*** WORKING DATA ***

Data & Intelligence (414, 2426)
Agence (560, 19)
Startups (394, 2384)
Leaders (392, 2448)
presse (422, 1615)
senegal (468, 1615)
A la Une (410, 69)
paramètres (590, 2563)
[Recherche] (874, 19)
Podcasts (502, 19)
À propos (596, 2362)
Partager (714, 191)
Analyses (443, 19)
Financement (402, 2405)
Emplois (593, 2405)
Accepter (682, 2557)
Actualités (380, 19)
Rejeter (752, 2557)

*** End of WORKING DATA ***

Retype every line of the listing above exactly as given.

Data & Intelligence (414, 2426)
Agence (560, 19)
Startups (394, 2384)
Leaders (392, 2448)
presse (422, 1615)
senegal (468, 1615)
A la Une (410, 69)
paramètres (590, 2563)
[Recherche] (874, 19)
Podcasts (502, 19)
À propos (596, 2362)
Partager (714, 191)
Analyses (443, 19)
Financement (402, 2405)
Emplois (593, 2405)
Accepter (682, 2557)
Actualités (380, 19)
Rejeter (752, 2557)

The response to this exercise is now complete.